MB: Well, really, the role of the case manager is to serve as the injured worker's advocate, their educator, and, really, the overall liaison between all the parties in the case, throughout the recovery and return-to-work process. That case manager is really able to be that educator of the patient. For instance, you have a patient who is sitting with the doctor who, maybe, is not hearing everything the doctor is saying. By having that case manager be able to sit down with the employee afterwards and, through ongoing contacts, be able to communicate with that person, explain exactly what the doctor has said, what that plan of treatment is, what the return-to-work plan is, can be critical to the success of that particular claim.

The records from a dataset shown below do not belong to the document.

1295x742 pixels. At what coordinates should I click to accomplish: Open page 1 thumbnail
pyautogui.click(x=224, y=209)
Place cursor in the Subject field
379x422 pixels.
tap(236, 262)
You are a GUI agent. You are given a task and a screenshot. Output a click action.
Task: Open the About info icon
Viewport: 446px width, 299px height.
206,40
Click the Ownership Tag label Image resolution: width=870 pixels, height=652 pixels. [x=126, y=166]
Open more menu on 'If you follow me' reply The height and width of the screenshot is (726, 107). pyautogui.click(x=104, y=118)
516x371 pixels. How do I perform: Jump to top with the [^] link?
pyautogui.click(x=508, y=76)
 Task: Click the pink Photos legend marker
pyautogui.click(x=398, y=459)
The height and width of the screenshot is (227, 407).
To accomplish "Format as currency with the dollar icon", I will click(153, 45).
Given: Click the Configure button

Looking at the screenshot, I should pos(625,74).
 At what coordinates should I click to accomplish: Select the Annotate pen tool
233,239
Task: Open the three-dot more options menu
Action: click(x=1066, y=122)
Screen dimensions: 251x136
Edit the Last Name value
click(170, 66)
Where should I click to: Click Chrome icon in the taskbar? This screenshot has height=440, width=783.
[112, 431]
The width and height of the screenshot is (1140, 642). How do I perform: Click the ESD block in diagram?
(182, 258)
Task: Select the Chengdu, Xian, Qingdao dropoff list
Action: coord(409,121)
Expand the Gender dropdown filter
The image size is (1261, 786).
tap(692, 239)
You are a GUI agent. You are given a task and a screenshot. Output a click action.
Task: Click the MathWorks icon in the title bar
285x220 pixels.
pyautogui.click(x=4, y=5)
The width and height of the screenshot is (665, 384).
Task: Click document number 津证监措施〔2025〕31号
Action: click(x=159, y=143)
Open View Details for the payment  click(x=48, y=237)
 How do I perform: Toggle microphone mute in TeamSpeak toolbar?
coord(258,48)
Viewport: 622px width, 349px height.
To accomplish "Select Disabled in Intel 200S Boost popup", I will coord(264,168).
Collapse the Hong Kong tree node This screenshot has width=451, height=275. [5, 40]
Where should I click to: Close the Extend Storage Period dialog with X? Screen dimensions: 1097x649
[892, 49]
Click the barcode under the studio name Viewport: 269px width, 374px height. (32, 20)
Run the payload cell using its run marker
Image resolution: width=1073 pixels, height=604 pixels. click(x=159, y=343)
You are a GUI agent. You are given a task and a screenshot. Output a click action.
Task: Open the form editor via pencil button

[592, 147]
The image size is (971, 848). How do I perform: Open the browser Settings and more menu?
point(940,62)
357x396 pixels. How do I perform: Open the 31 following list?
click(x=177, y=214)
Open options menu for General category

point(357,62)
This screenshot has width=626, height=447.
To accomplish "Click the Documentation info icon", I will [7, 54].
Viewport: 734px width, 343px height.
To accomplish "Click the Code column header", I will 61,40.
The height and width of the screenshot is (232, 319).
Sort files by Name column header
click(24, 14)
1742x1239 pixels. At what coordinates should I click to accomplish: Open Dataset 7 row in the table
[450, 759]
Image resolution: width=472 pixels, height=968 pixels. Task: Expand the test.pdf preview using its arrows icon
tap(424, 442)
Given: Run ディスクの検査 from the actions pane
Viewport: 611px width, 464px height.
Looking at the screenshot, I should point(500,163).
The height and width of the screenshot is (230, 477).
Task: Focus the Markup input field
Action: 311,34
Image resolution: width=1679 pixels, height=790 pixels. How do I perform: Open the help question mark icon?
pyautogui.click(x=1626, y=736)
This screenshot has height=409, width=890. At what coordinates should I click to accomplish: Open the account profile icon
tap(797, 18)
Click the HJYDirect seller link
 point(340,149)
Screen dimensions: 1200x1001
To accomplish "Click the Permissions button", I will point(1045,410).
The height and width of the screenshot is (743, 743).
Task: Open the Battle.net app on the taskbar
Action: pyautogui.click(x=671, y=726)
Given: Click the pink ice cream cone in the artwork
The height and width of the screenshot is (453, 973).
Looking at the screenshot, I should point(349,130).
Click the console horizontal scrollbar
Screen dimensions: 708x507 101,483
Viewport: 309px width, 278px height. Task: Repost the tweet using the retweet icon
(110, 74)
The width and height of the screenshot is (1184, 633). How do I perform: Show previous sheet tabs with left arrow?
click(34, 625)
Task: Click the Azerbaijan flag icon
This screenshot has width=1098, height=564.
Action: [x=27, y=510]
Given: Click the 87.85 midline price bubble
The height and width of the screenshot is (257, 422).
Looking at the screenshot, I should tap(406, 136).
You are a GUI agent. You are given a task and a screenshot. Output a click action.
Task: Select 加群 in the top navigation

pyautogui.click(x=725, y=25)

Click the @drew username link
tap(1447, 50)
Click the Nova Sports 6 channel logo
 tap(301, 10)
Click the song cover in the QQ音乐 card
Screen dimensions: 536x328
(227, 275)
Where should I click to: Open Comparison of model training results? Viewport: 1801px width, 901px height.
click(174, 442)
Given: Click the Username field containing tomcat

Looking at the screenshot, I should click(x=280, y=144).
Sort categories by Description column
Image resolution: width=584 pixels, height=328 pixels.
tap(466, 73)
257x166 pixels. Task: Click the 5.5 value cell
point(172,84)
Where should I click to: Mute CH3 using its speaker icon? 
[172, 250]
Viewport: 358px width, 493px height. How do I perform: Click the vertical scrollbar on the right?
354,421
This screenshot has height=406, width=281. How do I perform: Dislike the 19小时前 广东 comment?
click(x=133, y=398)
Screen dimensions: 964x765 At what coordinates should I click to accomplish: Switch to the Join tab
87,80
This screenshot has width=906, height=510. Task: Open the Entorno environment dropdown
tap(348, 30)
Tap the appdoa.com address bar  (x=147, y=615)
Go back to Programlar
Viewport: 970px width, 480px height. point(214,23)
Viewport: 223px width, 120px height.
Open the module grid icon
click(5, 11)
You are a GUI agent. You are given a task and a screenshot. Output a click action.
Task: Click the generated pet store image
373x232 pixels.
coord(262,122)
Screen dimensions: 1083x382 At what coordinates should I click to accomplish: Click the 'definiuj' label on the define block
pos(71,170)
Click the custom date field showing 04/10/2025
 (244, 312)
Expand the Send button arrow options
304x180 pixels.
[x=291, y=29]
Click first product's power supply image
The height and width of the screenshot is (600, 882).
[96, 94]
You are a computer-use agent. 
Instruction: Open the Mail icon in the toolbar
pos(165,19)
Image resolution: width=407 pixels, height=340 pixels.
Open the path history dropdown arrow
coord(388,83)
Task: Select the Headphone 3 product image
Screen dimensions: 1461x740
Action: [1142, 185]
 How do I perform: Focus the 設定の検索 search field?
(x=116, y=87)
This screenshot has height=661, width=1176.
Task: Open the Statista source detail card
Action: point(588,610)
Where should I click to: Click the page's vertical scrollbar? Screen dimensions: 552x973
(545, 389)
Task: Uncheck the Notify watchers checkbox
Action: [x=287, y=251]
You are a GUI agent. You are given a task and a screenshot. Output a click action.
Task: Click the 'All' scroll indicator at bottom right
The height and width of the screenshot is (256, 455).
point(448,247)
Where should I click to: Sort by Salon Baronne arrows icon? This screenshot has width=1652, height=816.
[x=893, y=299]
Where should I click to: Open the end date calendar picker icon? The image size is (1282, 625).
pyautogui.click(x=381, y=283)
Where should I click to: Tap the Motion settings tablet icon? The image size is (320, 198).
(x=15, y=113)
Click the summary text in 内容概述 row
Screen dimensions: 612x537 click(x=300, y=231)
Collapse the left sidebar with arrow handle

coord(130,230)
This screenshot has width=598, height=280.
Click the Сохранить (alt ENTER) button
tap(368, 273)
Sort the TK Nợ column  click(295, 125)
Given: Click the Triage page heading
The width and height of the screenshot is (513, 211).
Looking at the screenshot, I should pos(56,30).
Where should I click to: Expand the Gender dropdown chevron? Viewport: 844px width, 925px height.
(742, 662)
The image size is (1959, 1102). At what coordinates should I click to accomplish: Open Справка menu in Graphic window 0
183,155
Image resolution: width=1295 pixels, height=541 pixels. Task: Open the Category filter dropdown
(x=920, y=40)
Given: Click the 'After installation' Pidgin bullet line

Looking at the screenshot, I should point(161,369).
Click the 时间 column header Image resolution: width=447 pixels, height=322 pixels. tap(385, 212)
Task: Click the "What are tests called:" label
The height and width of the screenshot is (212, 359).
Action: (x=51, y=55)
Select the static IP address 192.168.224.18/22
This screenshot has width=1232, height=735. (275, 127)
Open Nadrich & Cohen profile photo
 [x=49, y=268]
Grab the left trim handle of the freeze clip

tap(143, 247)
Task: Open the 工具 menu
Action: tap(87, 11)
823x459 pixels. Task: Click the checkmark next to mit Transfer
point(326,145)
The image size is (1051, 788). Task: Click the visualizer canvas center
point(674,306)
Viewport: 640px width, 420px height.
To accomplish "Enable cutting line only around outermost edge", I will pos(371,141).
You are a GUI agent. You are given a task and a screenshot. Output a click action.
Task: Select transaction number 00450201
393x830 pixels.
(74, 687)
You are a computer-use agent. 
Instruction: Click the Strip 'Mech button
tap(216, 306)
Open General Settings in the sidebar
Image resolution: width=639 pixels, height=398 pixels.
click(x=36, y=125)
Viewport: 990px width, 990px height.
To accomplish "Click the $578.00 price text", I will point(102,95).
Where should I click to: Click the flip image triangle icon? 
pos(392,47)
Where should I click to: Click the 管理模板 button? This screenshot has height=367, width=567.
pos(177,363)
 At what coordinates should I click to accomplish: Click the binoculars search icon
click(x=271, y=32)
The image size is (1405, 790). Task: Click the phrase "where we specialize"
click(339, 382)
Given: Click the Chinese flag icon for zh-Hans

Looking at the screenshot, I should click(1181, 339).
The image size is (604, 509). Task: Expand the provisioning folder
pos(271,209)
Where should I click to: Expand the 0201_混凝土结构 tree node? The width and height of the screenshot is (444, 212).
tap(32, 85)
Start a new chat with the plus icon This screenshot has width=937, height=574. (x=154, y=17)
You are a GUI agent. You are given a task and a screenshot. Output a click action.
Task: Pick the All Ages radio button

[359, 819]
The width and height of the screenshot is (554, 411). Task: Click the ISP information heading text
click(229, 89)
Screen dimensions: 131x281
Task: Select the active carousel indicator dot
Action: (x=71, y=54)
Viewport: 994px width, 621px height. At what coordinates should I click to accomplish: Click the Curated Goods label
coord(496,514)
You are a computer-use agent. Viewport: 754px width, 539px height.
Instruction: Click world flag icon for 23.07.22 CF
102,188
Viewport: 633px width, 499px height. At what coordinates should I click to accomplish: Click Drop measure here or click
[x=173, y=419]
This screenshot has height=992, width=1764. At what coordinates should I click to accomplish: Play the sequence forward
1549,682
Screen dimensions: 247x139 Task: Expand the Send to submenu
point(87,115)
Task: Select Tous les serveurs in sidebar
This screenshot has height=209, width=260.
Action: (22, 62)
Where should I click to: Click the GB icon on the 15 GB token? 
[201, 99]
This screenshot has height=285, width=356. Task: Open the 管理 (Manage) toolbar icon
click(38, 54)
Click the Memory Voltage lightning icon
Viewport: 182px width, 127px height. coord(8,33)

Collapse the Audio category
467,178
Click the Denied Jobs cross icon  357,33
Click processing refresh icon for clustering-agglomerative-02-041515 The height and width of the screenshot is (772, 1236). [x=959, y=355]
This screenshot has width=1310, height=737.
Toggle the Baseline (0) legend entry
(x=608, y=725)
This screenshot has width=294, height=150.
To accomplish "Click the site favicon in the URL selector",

In turn, that case manager can be very valuable to that physician. You may be in that first visit and the physician is asking, "What are the job duties? Do they have modified duty work?" That's a key role of a case manager, to again, be that contact between the employer and that provider. They can discuss with the employer, “Do you have a structured return-to-work plan in place? Do you have modified duty employment? Do you have light duty that this person can do in the interim? And, what would be the physical requirements for that?”

Presenting things like the formal job descriptions to that treating provider and working with them. Also, helping that physician at each visit by addressing what this individual can do rather than focusing on what he or she can't do at the present time.

TK: Are physicians fairly open to case management intervention in the initial evaluation phase and throughout the claim?

MB: I would say, yes. You will have some physicians who have not had any experience working with a case manager, and they may feel that it's intrusive or that the case manager is questioning their ability as a physician, but that is absolutely not the case.

Our case managers are really there to serve that patient, to ensure that they're getting the most appropriate care, that they understand the care that is being prescribed. And, in the end, when the patient understands, when the patient is compliant with care, when the patient feels safe and is asking questions, and has a case manager to assist in those communications with the physician — to me, that's really a win‑win situation for all parties.